WASHINGTON (ABP) — A federal judge’s Aug. 4 ruling declaring unconstitutional a California ban on same-sex marriage is either disastrous or a monumental step forward, depending on which Baptist leader you ask. But, according to church-state experts, it doesn’t directly affect religious liberty.
“This is a grievously serious crisis in how the American people will choose to be governed,” said Richard Land, president of the Southern Baptist Convention’s Ethics and Religious Liberty Commission, in a statement reacting to U.S. District Judge Vaughn Walker’s ruling. “The people of our most populous state — a state broadly indicative of the nation at large demographically — voted to define marriage as being between one man and one woman, thus excluding same-sex and polygamous relationships from being defined as marriage.
“Now, an unelected federal judge has chosen to override the will of the people of California and to redefine an institution the federal government did not create and that predates the founding of America. Indeed, ‘marriage’ goes back to the Garden of Eden, where God defined His institution of marriage as being between one man and one woman.”
But Interfaith Alliance President Welton Gaddy — who is also pastor of Northminster Baptist Church in Monroe, La. — called the ruling “a promising step for religious freedom and for marriage equality, recognizing the important distinctions between civil marriage and religious marriage.”

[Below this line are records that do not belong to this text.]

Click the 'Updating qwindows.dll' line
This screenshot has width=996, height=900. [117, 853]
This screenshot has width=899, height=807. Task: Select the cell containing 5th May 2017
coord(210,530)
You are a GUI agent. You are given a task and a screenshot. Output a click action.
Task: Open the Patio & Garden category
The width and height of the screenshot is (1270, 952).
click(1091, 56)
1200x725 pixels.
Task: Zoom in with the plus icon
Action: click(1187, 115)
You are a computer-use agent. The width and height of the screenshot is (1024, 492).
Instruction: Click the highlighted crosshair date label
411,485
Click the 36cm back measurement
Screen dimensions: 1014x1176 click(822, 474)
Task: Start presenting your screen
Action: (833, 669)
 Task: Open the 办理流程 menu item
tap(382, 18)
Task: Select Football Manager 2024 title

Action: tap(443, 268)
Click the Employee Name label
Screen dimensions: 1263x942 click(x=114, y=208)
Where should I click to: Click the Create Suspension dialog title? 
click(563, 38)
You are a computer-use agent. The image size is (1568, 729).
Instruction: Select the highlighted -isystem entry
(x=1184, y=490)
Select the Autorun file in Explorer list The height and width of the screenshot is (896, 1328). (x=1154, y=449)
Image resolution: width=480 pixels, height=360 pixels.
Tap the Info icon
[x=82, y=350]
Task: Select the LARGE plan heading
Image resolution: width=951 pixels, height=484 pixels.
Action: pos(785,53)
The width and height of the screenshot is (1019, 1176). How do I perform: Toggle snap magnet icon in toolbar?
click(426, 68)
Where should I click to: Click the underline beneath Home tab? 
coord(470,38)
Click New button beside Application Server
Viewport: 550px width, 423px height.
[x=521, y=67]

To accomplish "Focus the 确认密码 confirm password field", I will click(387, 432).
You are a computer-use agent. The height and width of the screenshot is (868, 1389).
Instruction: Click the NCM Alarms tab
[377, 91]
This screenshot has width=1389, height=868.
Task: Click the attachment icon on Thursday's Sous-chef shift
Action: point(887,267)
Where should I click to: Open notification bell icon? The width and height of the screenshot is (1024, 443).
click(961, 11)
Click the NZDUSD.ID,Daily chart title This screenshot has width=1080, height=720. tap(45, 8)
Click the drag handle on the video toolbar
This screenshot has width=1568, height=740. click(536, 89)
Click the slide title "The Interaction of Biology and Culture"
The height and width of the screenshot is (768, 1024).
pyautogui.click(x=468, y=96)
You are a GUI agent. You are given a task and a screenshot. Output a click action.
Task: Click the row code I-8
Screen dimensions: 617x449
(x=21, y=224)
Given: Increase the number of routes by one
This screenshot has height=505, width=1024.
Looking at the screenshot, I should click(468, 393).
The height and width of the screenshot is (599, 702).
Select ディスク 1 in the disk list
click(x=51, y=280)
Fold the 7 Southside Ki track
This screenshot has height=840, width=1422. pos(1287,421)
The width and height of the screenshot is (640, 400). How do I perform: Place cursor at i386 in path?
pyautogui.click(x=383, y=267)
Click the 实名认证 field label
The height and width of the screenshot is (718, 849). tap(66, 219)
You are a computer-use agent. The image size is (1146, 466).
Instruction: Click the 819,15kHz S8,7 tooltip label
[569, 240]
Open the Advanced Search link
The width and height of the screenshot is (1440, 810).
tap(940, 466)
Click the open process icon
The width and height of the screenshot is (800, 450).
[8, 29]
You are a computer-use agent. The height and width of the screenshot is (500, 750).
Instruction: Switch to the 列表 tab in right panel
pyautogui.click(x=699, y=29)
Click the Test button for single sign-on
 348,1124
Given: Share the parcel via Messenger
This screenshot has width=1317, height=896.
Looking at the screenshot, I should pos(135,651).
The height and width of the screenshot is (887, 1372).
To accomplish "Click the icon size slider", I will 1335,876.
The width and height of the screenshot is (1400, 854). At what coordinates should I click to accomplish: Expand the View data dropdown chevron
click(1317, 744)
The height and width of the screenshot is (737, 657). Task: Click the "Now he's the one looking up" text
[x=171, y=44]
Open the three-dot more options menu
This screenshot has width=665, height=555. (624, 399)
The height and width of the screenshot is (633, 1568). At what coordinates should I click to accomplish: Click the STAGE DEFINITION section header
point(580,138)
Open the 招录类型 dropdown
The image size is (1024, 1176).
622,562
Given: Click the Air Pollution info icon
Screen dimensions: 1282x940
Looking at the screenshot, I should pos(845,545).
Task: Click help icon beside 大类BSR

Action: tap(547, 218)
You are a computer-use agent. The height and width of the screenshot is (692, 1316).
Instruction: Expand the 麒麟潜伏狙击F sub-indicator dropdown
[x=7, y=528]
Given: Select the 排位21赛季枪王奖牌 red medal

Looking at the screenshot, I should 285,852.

Gaddy said he was pleased that Walker, in his ruling, “was sensitive to the concerns of people of faith who oppose same-gender marriage on religious grounds but that he recognized, as do we, that their religious freedom will not be impacted by the legalization of same-gender marriage…. Under this ruling, as with any constitutionally based marriage equality law, no religion would ever be required to condone same-gender marriage, and no member of the clergy would ever be required to perform a wedding ceremony not in accordance with his or her religious beliefs.”
In his Perry v. Schwarzenegger decision, the judge noted that proponents of the ban — passed by 52 percent of California voters in 2008 and known as Proposition 8 — had failed to muster any evidence during the trial supporting their view that the state had a legitimate secular interest in denying marriage rights to gays.
“Proposition 8 fails to advance any rational basis in singling out gay men and lesbians for denial of a marriage license,” Walker wrote. “Indeed, the evidence shows Proposition 8 does nothing more than enshrine in the California Constitution the notion that opposite-sex couples are superior to same-sex couples.”
Walker said that the pro-Proposition 8 argument basically boiled down to anti-gay bigotry.
“In the absence of a rational basis, what remains of proponents’ case is an inference, amply supported by evidence in the record, that Proposition 8 was premised on the belief that same-sex couples simply are not as good as opposite-sex couples. Whether that belief is based on moral disapproval of homosexuality, animus towards gays and lesbians or simply a belief that a relationship between a man and a woman is inherently better than a relationship between two men or two women, this belief is not a proper basis on which to legislate.”
Bob Tuttle, a church-state expert and professor at the George Washington University Law School, said the ruling only directly implicates religious liberty if one defines “religious liberty” as the right to make laws based exclusively on religious opinions or reasoning.
“The court says (correctly as a matter of current law) that a law must have a valid secular purpose; purposes that are solely religious do not meet that requirement, so a law based on exclusively religious premises is invalid,” he said Aug. 5. “Religious groups are, of course, free to believe as they see fit, and in general to act on those beliefs, but they have no legal right or power to legislate those beliefs into civil law. In that respect, the ban on laws with exclusively religious premises does limit the ‘liberty’ of religious individuals to enact religious laws, but that's the only sense in which their liberty is restricted by this ruling — or the broader constitutional principle.”
Robert Marus is managing editor and Washington bureau chief for Associated Baptist Press.